┌──

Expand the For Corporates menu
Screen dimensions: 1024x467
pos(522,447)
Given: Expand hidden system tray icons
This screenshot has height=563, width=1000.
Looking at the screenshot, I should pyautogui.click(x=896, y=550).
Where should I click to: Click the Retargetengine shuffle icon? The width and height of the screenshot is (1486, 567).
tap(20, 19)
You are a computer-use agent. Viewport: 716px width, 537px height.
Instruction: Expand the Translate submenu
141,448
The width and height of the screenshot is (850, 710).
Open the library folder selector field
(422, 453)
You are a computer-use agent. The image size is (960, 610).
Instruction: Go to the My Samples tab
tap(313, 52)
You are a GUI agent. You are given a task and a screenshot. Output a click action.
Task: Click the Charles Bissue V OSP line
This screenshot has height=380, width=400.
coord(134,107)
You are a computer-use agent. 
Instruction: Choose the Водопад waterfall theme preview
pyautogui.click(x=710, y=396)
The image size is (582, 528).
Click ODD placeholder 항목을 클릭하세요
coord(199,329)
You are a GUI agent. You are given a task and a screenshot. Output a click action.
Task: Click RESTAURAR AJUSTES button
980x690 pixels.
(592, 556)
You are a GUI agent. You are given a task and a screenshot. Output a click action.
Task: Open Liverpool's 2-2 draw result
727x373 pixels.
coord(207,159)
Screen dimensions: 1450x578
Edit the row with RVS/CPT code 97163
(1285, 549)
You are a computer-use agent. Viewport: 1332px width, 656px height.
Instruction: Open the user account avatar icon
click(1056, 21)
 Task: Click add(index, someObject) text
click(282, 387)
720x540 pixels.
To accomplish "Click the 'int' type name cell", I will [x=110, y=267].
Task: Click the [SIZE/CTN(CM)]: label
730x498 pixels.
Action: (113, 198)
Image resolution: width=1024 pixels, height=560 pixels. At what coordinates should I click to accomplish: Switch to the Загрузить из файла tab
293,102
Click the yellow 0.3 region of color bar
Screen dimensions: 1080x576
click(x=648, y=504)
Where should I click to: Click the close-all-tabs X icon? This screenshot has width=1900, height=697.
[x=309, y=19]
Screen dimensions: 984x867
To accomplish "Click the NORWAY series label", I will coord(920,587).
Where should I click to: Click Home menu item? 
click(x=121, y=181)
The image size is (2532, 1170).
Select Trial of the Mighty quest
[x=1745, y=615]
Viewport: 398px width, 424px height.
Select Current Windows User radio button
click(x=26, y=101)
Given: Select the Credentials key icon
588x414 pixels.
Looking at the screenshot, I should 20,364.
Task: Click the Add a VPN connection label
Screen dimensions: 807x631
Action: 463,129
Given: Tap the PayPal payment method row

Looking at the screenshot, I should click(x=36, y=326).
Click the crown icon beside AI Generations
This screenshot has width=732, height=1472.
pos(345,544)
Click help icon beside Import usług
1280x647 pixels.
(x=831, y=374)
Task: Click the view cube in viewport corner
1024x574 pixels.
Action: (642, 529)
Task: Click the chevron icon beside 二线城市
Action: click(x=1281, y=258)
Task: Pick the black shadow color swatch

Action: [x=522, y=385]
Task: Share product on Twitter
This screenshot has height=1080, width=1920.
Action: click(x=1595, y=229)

└──

▶ [What you should do]:
Each line from the line holding "720x540 pixels." through the end of the material above is to be printed exactly, both ends included, and no other line is to appear.

▶ [Answer for the task]:
720x540 pixels.
To accomplish "Click the 'int' type name cell", I will [x=110, y=267].
Task: Click the [SIZE/CTN(CM)]: label
730x498 pixels.
Action: (113, 198)
Image resolution: width=1024 pixels, height=560 pixels. At what coordinates should I click to accomplish: Switch to the Загрузить из файла tab
293,102
Click the yellow 0.3 region of color bar
Screen dimensions: 1080x576
click(x=648, y=504)
Where should I click to: Click the close-all-tabs X icon? This screenshot has width=1900, height=697.
[x=309, y=19]
Screen dimensions: 984x867
To accomplish "Click the NORWAY series label", I will coord(920,587).
Where should I click to: Click Home menu item? 
click(x=121, y=181)
The image size is (2532, 1170).
Select Trial of the Mighty quest
[x=1745, y=615]
Viewport: 398px width, 424px height.
Select Current Windows User radio button
click(x=26, y=101)
Given: Select the Credentials key icon
588x414 pixels.
Looking at the screenshot, I should 20,364.
Task: Click the Add a VPN connection label
Screen dimensions: 807x631
Action: 463,129
Given: Tap the PayPal payment method row

Looking at the screenshot, I should click(x=36, y=326).
Click the crown icon beside AI Generations
This screenshot has width=732, height=1472.
pos(345,544)
Click help icon beside Import usług
1280x647 pixels.
(x=831, y=374)
Task: Click the view cube in viewport corner
1024x574 pixels.
Action: (642, 529)
Task: Click the chevron icon beside 二线城市
Action: click(x=1281, y=258)
Task: Pick the black shadow color swatch

Action: [x=522, y=385]
Task: Share product on Twitter
This screenshot has height=1080, width=1920.
Action: click(x=1595, y=229)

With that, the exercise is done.